Create function compute_confusion_matrix() that will compute and return a confusion matrix based on real classes of emails, and on email classes predicted by a filter.

Preparation

Specifications

Task:

Why do we need it?

The function can be used in the following way. First, an example where both the input dictionaries are empty, i.e. we have no information about any email.

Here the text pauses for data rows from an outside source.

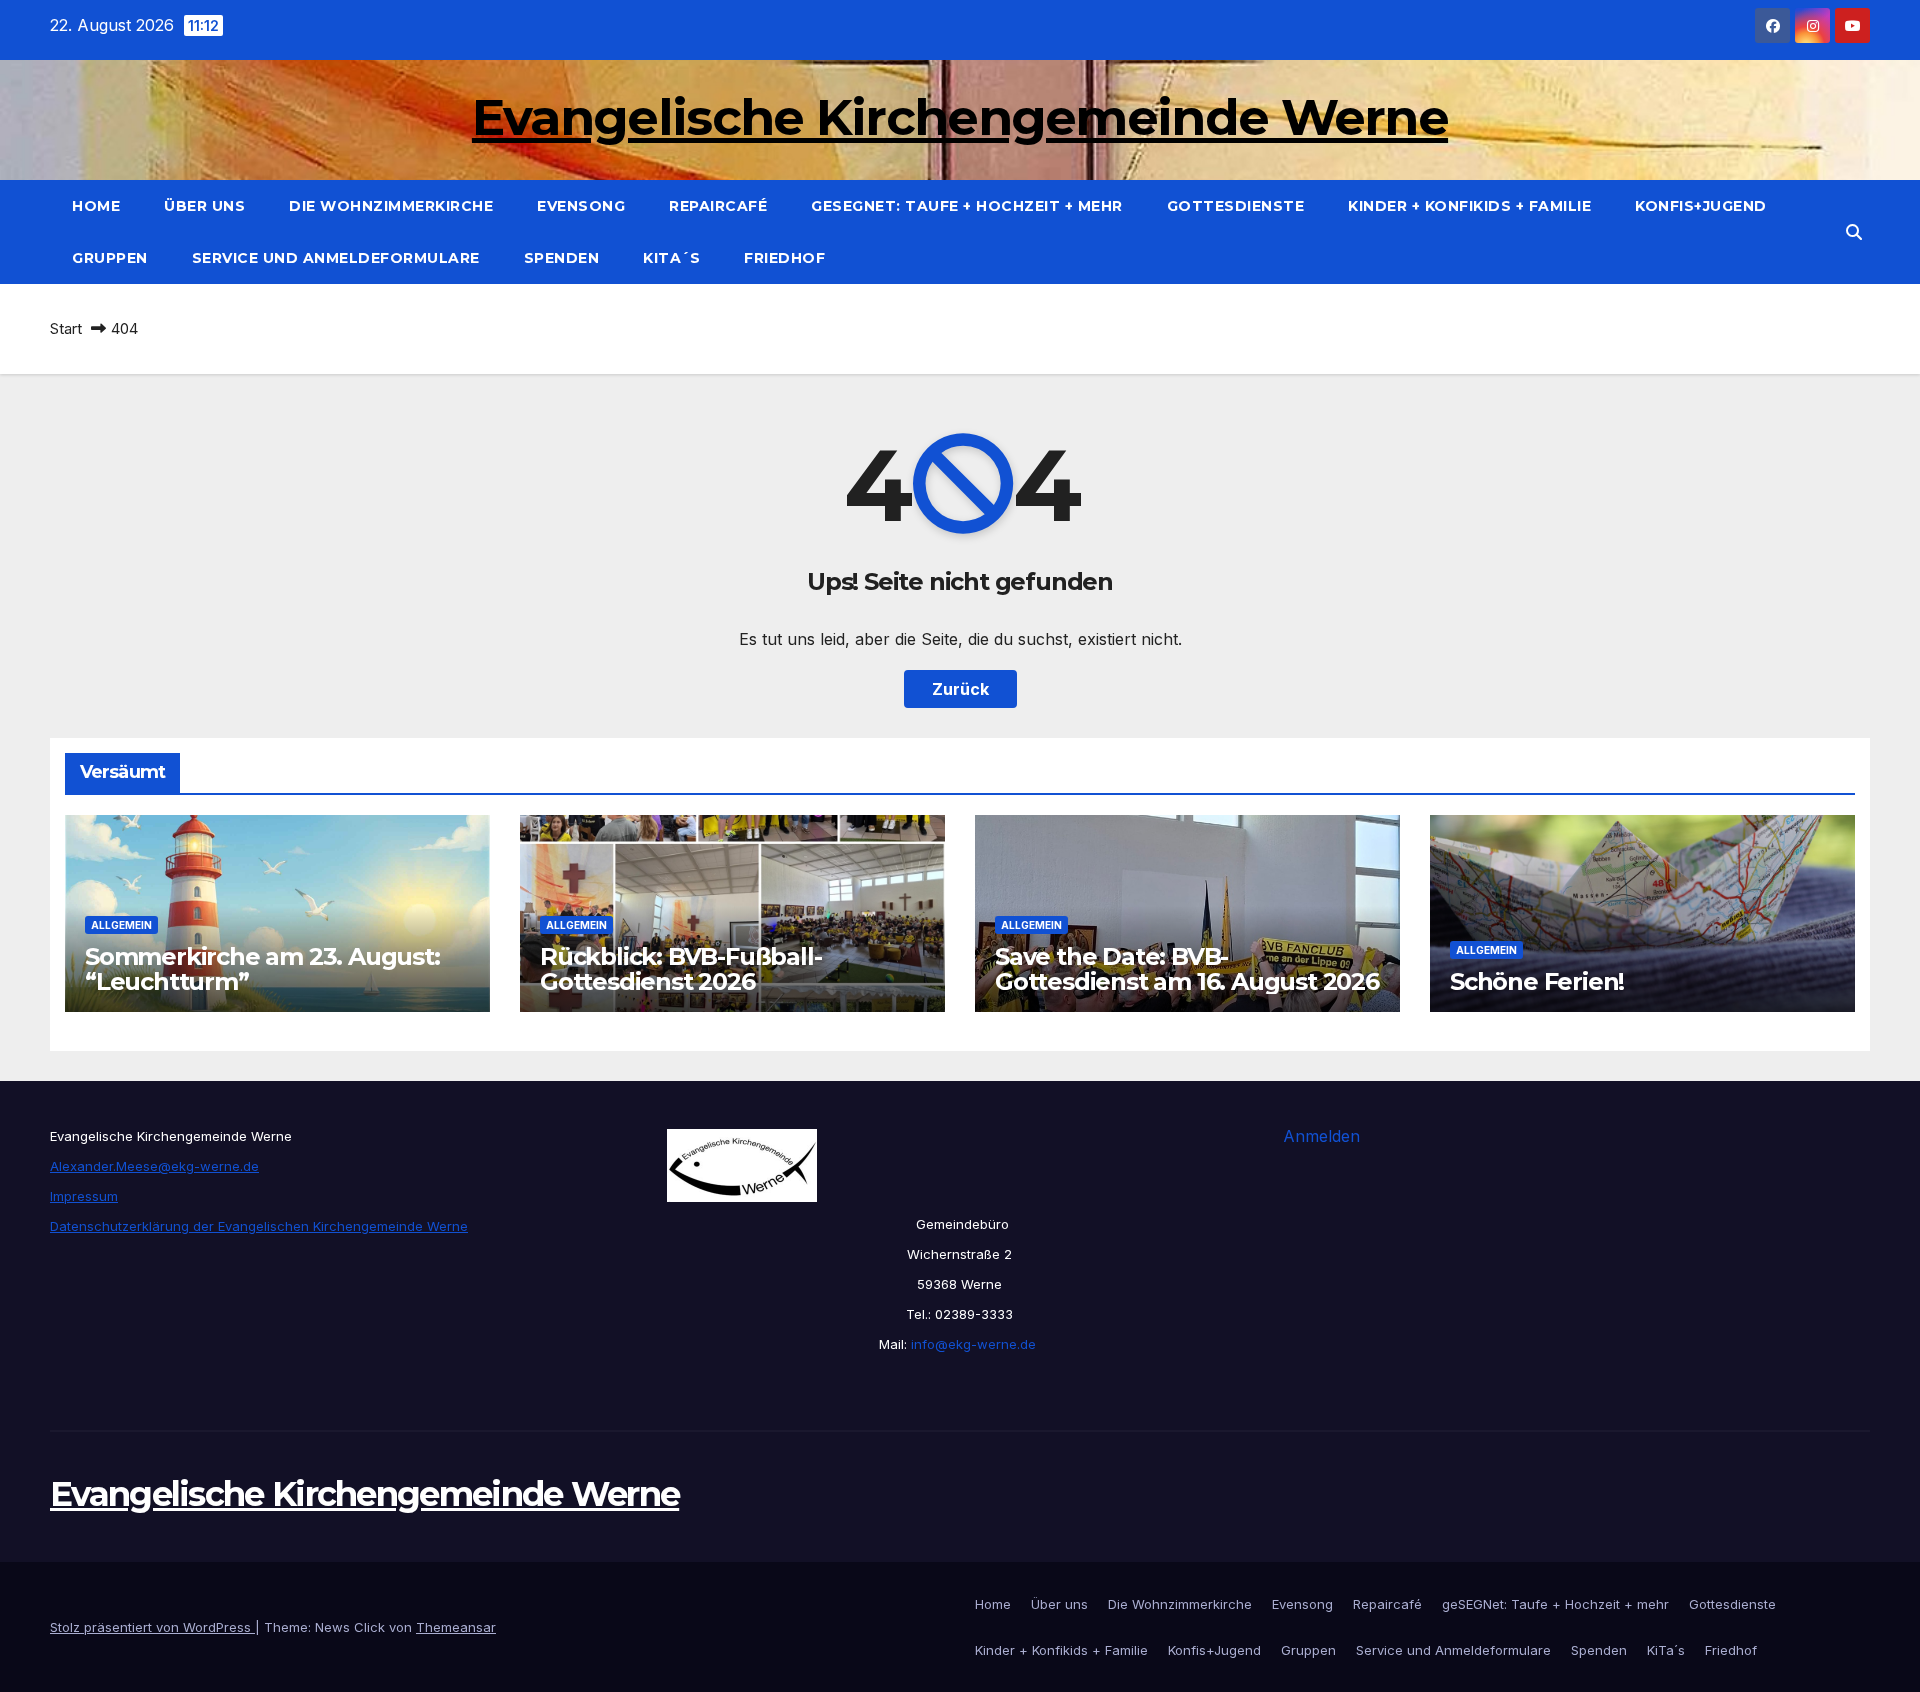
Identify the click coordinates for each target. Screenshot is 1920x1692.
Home (96, 206)
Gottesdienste (1236, 206)
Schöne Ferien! (1537, 981)
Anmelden (1321, 1136)
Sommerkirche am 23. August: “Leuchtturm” (262, 969)
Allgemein (121, 925)
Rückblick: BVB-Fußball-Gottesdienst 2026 (680, 969)
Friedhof (784, 258)
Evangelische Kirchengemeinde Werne (960, 117)
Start (66, 328)
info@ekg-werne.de (971, 1344)
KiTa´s (671, 258)
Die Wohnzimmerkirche (391, 206)
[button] (1854, 232)
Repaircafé (718, 206)
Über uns (204, 206)
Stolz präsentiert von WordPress (152, 1627)
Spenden (562, 258)
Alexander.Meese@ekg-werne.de (154, 1166)
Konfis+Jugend (1701, 206)
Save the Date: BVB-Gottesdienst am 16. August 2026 (1187, 969)
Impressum (84, 1196)
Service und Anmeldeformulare (336, 258)
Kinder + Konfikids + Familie (1469, 206)
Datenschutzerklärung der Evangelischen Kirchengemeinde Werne (259, 1226)
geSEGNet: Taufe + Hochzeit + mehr (967, 206)
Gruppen (110, 258)
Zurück (960, 689)
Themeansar (456, 1627)
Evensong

>>> cm1 = compute_confusion_matrix({}, {})
>>> print(cm1)
ConfMat(tp=0, tn=0, fp=0, fn=0)

In the following code, each of TP, TN, FP, FN cases happens exactly once:

>>> truth_dict = {'em1': 'SPAM', 'em2': 'SPAM', 'em3': 'OK', 'em4':'OK'}
>>> pred_dict = {'em1': 'SPAM', 'em2': 'OK', 'em3': 'OK', 'em4':'SPAM'}
>>> cm2 = compute_confusion_matrix(truth_dict, pred_dict, pos_tag='SPAM', neg_tag='OK')
>>> print(cm2)
ConfMat(tp=1, tn=1, fp=1, fn=1)

And in the last example, the predictions perfectly match the real classes, such that only TP and TN are nonzero:

>>> truth_dict = {'em1': 'SPAM', 'em2': 'SPAM', 'em3': 'OK', 'em4':'OK'}
>>> pred_dict = {'em1': 'SPAM', 'em2': 'SPAM', 'em3': 'OK', 'em4':'OK'}
>>> cm2 = compute_confusion_matrix(truth_dict, pred_dict, pos_tag='SPAM', neg_tag='OK')
>>> print(cm2)
ConfMat(tp=2, tn=2, fp=0, fn=0)

Of course, the input dictionaries may have a different number of items than 4.